(Photo Courtesy of Keep A Breast Foundation)
The U.S. Supreme Court has let a win by two students—who challenged their school district on free-speech grounds after being disciplined for wearing “I ♥ boobies” breast-cancer awareness bracelets—stand after it decided not to hear an appeal from the district.
The Easton Area School District sought review from the U.S. Supreme Court in October, giving the high court a chance to define the scope of a school’s authority to regulate student speech.
The U.S. Supreme Court denied the school district’s petition for certiorari Monday.
Last summer, the two students who had been disciplined by the district won in a split en banc opinion from the U.S. Court of Appeals for the Third Circuit, which affirmed the students’ right to political speech.
“Because the bracelets here are not plainly lewd and because they comment on a social issue, they may not be categorically banned under Fraser,” Judge D. Brooks Smith wrote on behalf of the nine-judge majority in August, referring to the U.S. Supreme Court’s 1986 opinion in Bethel School District v. Fraser, which held that school administrators can limit lewd or vulgar forms of student speech.
“The scope of a school’s authority to restrict lewd, vulgar, profane, or plainly offensive speech under Fraser is a novel question left open by the Supreme Court, and one which we must now resolve,” Smith said.
The Third Circuit decided that speech that is not obviously lewd and speaks to a larger social issue can’t necessarily be banned by school administrators.
That interpretation from the Third Circuit is at odds with Supreme Court jurisprudence, said John Freund, who represents the school district.
“Under the Third Circuit’s test, odds are” that Fraser—which was decided in 1986 after a high-school student gave a speech laden with sexual innuendo and allows school administrators to ban speech they deem to be lewd or vulgar—would be decided differently, Freund said. Under the Third Circuit’s standard applied in the “I ♥ boobies” case, Fraser would have likely had First Amendment protection, he said.
“That’s a substantial change in that line of cases,” he said.
Asked why, then, the high court wouldn’t have taken the opportunity to straighten the law, Freund noted the slim number of cases that are granted cert. “Maybe they did want to take it, but with 10,000 filings and 100 slots” there isn’t enough room, Freund said.
However, Mary Catherine Roper of the American Civil Liberties Union of Pennsylvania, who has been representing the students, said the Third Circuit’s opinion adds detail to the Supreme Court’s decision in Fraser.
The high court in that decision didn’t intend to silence a breast-cancer awareness campaign, Roper said.

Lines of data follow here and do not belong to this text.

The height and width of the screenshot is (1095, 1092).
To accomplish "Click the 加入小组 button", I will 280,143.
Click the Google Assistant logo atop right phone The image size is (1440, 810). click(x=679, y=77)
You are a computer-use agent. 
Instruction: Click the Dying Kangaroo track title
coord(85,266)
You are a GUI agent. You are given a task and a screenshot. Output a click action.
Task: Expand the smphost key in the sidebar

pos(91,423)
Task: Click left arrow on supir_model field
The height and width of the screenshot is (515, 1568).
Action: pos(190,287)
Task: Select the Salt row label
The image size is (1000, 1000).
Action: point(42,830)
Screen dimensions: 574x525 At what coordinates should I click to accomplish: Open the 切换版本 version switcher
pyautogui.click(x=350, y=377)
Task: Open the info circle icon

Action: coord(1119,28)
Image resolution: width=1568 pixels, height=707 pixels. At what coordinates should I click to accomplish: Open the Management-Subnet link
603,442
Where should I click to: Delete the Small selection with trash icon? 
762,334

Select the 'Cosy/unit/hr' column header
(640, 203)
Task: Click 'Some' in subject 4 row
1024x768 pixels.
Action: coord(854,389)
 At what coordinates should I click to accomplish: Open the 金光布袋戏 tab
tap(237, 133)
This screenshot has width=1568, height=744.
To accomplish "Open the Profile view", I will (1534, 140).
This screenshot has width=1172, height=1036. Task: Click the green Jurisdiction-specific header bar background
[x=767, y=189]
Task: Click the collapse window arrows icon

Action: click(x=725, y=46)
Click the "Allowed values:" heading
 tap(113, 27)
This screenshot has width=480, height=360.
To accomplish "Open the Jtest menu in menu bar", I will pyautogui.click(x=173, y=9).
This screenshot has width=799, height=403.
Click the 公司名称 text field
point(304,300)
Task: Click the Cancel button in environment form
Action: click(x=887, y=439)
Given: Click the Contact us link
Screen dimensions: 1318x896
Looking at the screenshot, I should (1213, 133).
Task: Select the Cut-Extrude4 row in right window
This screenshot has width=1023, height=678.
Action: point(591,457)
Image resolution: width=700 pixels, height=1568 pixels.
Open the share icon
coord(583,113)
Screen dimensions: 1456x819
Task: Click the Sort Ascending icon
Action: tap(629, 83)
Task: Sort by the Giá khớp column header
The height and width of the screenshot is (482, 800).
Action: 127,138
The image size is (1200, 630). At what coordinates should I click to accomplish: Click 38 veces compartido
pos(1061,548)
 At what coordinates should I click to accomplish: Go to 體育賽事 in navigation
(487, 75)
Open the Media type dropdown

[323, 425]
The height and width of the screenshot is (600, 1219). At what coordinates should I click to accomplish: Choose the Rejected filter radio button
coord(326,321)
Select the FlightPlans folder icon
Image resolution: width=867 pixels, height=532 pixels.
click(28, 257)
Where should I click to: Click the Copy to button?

There isn’t a big body of case law under Fraser because student-speech cases don’t often arise, which Roper attributed to the reluctance people generally have to suing their school districts and to the common understanding people have that schools need to keep order, meaning that there really needs to be a significant overreach of students’ speech rights to give rise to a suit.
This case, captioned B.H. v. Easton Area School District, was first heard on appeal by a three-judge panel of the Third Circuit and, in an unusual move, five months after those arguments were held the court announced that it would hear rearguments en banc.
All three of the original judges were in the dissent of the final en banc decision.
“Clearly what happened is they wrote an opinion that is similar to the dissent,” Nancy Winkelman, of Schnader Harrison Segal & Lewis, who practices appellate law, had said of the original panel’s opinion, which was never issued, and it generated enough concern in the court that that would be the law of the Third Circuit that a majority of the active judges wanted to rehear the case.
The majority’s opinion extended Fraser to reach speech that is ambiguously lewd, but halted that extension when the speech touches the political or social realm.
“A school’s leeway to categorically restrict ambiguously lewd speech, however, ends when that speech could also plausibly be interpreted as expressing a view on a political or social issue,” Smith had said in the majority opinion.
“The majority’s approach vindicates any speech cloaked in a political or social message even if a reasonable observer could deem it lewd, vulgar, indecent, or plainly offensive,” wrote Judge Thomas Hardiman, one of the original three judges to hear the case, in his dissent.